The reigning Super Bowl MVP is on the books for a striking $20 million salary in 2019. Whether he receives that salary—at least whether he receives it from the Eagles—is a serious question. Here is the definitive summary of the mutual option, for both the Eagles and Foles, in the current contract.
1. The Eagles must decide if they are going to exercise the option to keep Foles (and his $20 million salary) 30 days prior the 2019 league year, meaning in the week following the Super Bowl.
2. If the Eagles do not exercise the option, Foles becomes a free agent.
3. If and when the Eagles exercise the option, Foles must make a decision in the five days after that.
4. If Foles decides to void the option and cancel the contract, he must concurrently pay back the Eagles $2 million, the amount of his 2018 signing bonus, and he will then become a free agent.

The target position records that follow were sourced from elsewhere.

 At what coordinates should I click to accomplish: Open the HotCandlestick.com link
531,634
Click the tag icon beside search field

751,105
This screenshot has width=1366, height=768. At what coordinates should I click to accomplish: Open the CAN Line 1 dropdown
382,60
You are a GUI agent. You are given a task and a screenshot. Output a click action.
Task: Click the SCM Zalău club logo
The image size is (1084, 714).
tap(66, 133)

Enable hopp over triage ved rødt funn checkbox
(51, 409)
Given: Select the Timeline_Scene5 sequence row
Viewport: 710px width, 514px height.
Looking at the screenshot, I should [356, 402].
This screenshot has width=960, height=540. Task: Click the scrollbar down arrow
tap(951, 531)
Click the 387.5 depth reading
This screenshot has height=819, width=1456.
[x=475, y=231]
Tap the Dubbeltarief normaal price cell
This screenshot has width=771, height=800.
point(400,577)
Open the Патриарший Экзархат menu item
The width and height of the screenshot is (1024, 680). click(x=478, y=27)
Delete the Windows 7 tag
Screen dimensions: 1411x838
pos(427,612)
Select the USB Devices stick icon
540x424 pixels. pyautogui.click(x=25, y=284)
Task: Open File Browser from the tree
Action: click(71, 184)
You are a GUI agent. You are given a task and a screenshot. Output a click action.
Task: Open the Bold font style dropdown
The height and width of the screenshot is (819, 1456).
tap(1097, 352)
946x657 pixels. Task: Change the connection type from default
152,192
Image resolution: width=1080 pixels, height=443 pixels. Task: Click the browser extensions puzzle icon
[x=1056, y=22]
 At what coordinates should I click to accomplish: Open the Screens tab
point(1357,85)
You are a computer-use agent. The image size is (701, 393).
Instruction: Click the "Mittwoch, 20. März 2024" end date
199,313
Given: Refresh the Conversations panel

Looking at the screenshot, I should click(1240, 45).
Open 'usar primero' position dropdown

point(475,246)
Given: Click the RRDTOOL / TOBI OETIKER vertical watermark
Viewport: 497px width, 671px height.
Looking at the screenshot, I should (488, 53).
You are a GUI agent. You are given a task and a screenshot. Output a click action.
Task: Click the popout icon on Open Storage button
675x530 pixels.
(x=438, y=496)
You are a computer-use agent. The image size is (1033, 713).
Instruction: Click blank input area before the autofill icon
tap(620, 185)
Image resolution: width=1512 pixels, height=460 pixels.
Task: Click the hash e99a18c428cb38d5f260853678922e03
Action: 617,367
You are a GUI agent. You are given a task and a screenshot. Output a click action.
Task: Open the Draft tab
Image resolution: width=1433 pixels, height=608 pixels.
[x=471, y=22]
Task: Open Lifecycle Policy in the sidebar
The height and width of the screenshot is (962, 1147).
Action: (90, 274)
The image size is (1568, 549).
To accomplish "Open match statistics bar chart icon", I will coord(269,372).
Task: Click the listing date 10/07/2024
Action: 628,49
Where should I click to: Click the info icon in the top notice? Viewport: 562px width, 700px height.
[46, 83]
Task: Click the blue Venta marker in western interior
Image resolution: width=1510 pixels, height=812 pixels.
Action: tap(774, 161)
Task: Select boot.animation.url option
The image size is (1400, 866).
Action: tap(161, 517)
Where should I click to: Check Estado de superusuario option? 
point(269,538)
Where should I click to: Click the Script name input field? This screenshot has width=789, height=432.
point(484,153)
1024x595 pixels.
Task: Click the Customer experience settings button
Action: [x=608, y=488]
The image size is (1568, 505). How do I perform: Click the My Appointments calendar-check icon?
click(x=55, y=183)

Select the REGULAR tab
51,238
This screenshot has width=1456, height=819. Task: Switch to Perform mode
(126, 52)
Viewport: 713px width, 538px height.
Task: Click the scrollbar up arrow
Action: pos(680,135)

5. If Foles decides not to void the option and remain with the Eagles, the $20 million salary becomes fully guaranteed on the fifth day of the 2019 league year (March 18).
To summarize, the Eagles have the first decision point: whether to keep Foles at a $20 million salary. But even if they do, Foles can invalidate that decision by paying back $2 million and becoming a free agent. Alternatively, Foles can accept the option and his contract would become fully guaranteed if he is not released prior to March 18.
WHAT WILL HAPPEN?
My strong sense is that the Eagles will not exercise the option, letting Foles go into the marketplace. I know: The Eagles are creative and proactive and, in theory, could exercise the option to keep Foles and then trade him and his $20 million salary in the first five days of the league year before it becomes guaranteed, or even sometime later in the offseason when it is guaranteed. But I just don’t see the Eagles, even with Wentz’s injury status, carrying a backup quarterback on their roster and salary cap at a $20 million number.
Of course, everything’s negotiable, and the two sides could agree to rework the contract once again. However, this is about more than money. Foles, like all players, wants to play. And absent further injury to Wentz, he won’t play for the Eagles except as the “bail out” guy. And he may be the best “bail out” guy in history, but he is not the future for the Eagles.
Enjoy the next week or, perhaps, the next six weeks of Nick Foles, a wonderful role model of humility and grit. As enjoyable as it has been and still is, it can’t continue. He can’t stay with the Eagles; he’s too good to spend another year serving in this role. As sad as it is for the Eagles, their fans and Foles, he has to go.